-- Directions --
Return the records in full, exactly as given.

-- Task data --
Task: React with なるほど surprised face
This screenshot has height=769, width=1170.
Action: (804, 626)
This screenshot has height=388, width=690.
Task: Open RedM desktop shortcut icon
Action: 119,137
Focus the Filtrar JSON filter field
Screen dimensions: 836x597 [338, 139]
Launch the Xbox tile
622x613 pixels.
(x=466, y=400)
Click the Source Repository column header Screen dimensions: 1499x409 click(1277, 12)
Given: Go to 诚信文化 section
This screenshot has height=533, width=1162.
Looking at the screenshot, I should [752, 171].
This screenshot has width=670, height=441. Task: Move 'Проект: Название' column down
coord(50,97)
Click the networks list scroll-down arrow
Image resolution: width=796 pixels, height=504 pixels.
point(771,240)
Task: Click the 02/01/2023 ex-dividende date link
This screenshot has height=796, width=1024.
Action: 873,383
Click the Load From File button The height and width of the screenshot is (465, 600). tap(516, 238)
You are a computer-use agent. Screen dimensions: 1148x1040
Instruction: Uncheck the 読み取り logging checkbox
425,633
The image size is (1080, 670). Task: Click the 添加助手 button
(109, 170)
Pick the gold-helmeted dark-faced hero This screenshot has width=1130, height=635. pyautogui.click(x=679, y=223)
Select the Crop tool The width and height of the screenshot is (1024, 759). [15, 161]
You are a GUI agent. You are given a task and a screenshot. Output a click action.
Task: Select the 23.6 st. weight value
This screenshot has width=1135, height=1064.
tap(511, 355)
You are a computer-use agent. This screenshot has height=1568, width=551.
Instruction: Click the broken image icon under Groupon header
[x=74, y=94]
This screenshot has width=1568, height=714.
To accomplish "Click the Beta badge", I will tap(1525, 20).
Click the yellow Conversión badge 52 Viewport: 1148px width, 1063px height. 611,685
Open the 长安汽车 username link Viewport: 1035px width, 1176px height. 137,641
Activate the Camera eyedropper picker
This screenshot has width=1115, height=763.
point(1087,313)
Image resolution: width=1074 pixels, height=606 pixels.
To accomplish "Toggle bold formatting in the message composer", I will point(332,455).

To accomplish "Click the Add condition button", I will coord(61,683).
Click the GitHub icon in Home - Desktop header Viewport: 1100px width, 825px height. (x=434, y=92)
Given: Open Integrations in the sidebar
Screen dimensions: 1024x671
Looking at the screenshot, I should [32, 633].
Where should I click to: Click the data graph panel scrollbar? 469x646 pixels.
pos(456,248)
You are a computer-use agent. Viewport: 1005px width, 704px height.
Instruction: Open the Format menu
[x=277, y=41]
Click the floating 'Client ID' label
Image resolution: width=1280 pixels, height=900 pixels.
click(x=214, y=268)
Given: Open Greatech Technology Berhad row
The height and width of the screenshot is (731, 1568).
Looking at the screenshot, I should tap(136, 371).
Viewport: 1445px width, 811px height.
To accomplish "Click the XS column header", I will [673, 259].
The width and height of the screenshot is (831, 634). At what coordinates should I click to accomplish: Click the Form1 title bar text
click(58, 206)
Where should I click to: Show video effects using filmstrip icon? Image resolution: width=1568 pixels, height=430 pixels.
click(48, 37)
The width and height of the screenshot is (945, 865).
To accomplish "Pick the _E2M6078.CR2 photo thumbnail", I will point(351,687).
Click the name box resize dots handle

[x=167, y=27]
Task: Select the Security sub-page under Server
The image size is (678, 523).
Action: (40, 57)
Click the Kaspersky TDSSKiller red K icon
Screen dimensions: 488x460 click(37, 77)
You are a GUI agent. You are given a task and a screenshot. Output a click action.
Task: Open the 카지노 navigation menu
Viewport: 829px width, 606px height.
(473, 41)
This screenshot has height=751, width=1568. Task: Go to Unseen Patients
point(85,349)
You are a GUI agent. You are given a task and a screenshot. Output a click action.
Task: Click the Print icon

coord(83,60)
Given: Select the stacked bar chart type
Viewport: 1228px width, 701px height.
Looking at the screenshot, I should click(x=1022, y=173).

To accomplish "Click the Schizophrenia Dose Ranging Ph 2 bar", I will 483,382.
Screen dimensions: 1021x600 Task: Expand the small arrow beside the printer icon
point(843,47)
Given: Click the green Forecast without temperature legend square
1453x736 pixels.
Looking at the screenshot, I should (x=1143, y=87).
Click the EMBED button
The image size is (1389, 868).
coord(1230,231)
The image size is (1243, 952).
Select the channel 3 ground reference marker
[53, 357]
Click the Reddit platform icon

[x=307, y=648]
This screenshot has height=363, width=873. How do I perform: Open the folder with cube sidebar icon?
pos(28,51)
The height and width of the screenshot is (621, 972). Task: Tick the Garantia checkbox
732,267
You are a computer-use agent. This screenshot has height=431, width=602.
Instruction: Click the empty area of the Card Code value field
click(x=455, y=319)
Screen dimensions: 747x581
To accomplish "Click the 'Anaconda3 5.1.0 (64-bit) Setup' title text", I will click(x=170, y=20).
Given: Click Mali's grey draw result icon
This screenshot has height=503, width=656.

-- Result --
Task: React with なるほど surprised face
This screenshot has height=769, width=1170.
Action: (804, 626)
This screenshot has height=388, width=690.
Task: Open RedM desktop shortcut icon
Action: 119,137
Focus the Filtrar JSON filter field
Screen dimensions: 836x597 [338, 139]
Launch the Xbox tile
622x613 pixels.
(x=466, y=400)
Click the Source Repository column header Screen dimensions: 1499x409 click(1277, 12)
Given: Go to 诚信文化 section
This screenshot has height=533, width=1162.
Looking at the screenshot, I should [752, 171].
This screenshot has width=670, height=441. Task: Move 'Проект: Название' column down
coord(50,97)
Click the networks list scroll-down arrow
Image resolution: width=796 pixels, height=504 pixels.
point(771,240)
Task: Click the 02/01/2023 ex-dividende date link
This screenshot has height=796, width=1024.
Action: 873,383
Click the Load From File button The height and width of the screenshot is (465, 600). tap(516, 238)
You are a computer-use agent. Screen dimensions: 1148x1040
Instruction: Uncheck the 読み取り logging checkbox
425,633
The image size is (1080, 670). Task: Click the 添加助手 button
(109, 170)
Pick the gold-helmeted dark-faced hero This screenshot has width=1130, height=635. pyautogui.click(x=679, y=223)
Select the Crop tool The width and height of the screenshot is (1024, 759). [15, 161]
You are a GUI agent. You are given a task and a screenshot. Output a click action.
Task: Select the 23.6 st. weight value
This screenshot has width=1135, height=1064.
tap(511, 355)
You are a computer-use agent. This screenshot has height=1568, width=551.
Instruction: Click the broken image icon under Groupon header
[x=74, y=94]
This screenshot has width=1568, height=714.
To accomplish "Click the Beta badge", I will tap(1525, 20).
Click the yellow Conversión badge 52 Viewport: 1148px width, 1063px height. 611,685
Open the 长安汽车 username link Viewport: 1035px width, 1176px height. 137,641
Activate the Camera eyedropper picker
This screenshot has width=1115, height=763.
point(1087,313)
Image resolution: width=1074 pixels, height=606 pixels.
To accomplish "Toggle bold formatting in the message composer", I will point(332,455).

To accomplish "Click the Add condition button", I will coord(61,683).
Click the GitHub icon in Home - Desktop header Viewport: 1100px width, 825px height. (x=434, y=92)
Given: Open Integrations in the sidebar
Screen dimensions: 1024x671
Looking at the screenshot, I should [32, 633].
Where should I click to: Click the data graph panel scrollbar? 469x646 pixels.
pos(456,248)
You are a computer-use agent. Viewport: 1005px width, 704px height.
Instruction: Open the Format menu
[x=277, y=41]
Click the floating 'Client ID' label
Image resolution: width=1280 pixels, height=900 pixels.
click(x=214, y=268)
Given: Open Greatech Technology Berhad row
The height and width of the screenshot is (731, 1568).
Looking at the screenshot, I should tap(136, 371).
Viewport: 1445px width, 811px height.
To accomplish "Click the XS column header", I will [673, 259].
The width and height of the screenshot is (831, 634). At what coordinates should I click to accomplish: Click the Form1 title bar text
click(58, 206)
Where should I click to: Show video effects using filmstrip icon? Image resolution: width=1568 pixels, height=430 pixels.
click(48, 37)
The width and height of the screenshot is (945, 865).
To accomplish "Pick the _E2M6078.CR2 photo thumbnail", I will point(351,687).
Click the name box resize dots handle

[x=167, y=27]
Task: Select the Security sub-page under Server
The image size is (678, 523).
Action: (40, 57)
Click the Kaspersky TDSSKiller red K icon
Screen dimensions: 488x460 click(37, 77)
You are a GUI agent. You are given a task and a screenshot. Output a click action.
Task: Open the 카지노 navigation menu
Viewport: 829px width, 606px height.
(473, 41)
This screenshot has height=751, width=1568. Task: Go to Unseen Patients
point(85,349)
You are a GUI agent. You are given a task and a screenshot. Output a click action.
Task: Click the Print icon

coord(83,60)
Given: Select the stacked bar chart type
Viewport: 1228px width, 701px height.
Looking at the screenshot, I should click(x=1022, y=173).

To accomplish "Click the Schizophrenia Dose Ranging Ph 2 bar", I will 483,382.
Screen dimensions: 1021x600 Task: Expand the small arrow beside the printer icon
point(843,47)
Given: Click the green Forecast without temperature legend square
1453x736 pixels.
Looking at the screenshot, I should (x=1143, y=87).
Click the EMBED button
The image size is (1389, 868).
coord(1230,231)
The image size is (1243, 952).
Select the channel 3 ground reference marker
[53, 357]
Click the Reddit platform icon

[x=307, y=648]
This screenshot has height=363, width=873. How do I perform: Open the folder with cube sidebar icon?
pos(28,51)
The height and width of the screenshot is (621, 972). Task: Tick the Garantia checkbox
732,267
You are a computer-use agent. This screenshot has height=431, width=602.
Instruction: Click the empty area of the Card Code value field
click(x=455, y=319)
Screen dimensions: 747x581
To accomplish "Click the 'Anaconda3 5.1.0 (64-bit) Setup' title text", I will click(x=170, y=20).
Given: Click Mali's grey draw result icon
This screenshot has height=503, width=656.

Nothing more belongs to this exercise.